### [What the exercise asks]
Among the entries that follow, the required portion opens with the line containing "Where should I" and closes with the line containing "Image resolution: width=1600". Give that portion again exactly, and nothing else.

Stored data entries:
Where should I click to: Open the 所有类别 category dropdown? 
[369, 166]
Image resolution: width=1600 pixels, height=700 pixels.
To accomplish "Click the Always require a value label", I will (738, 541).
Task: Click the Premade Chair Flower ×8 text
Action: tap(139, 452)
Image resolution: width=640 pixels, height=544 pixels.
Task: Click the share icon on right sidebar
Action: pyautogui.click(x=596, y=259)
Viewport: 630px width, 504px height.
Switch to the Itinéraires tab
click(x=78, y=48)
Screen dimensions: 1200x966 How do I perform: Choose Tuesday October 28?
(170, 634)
* * *
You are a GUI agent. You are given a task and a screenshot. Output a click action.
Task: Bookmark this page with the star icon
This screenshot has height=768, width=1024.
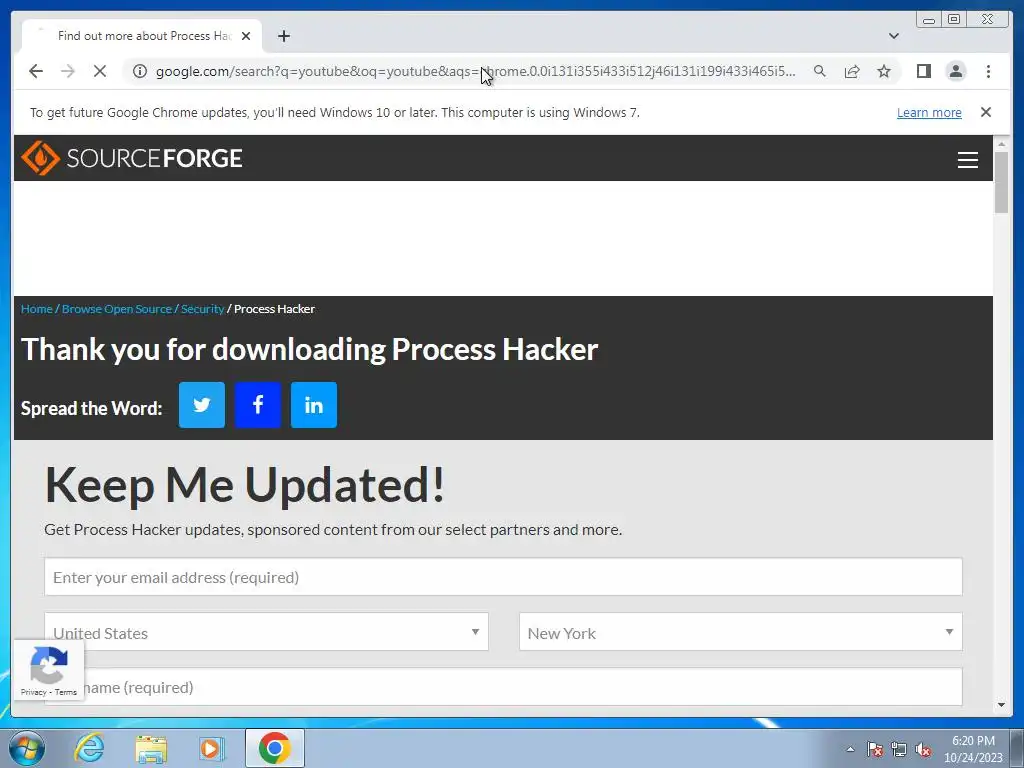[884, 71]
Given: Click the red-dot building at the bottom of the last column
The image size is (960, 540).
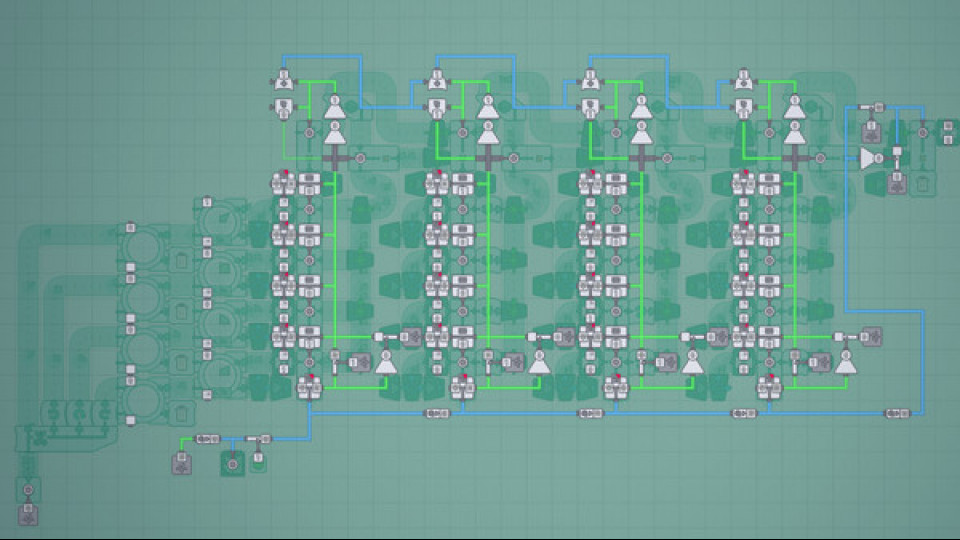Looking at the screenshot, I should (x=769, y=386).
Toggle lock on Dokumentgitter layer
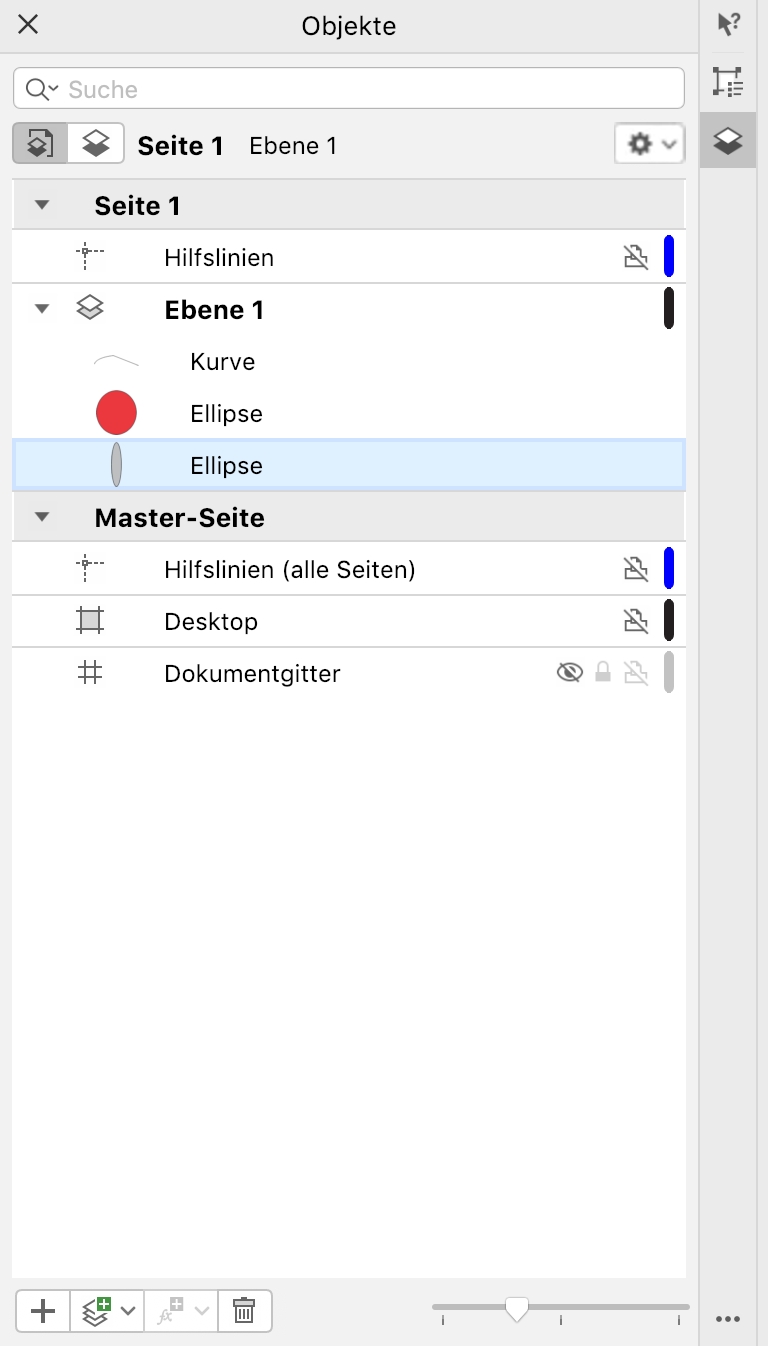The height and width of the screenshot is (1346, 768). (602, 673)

### [Solution below]
Where should I click to: Open the 所有类别 category dropdown? 
[369, 166]
Image resolution: width=1600 pixels, height=700 pixels.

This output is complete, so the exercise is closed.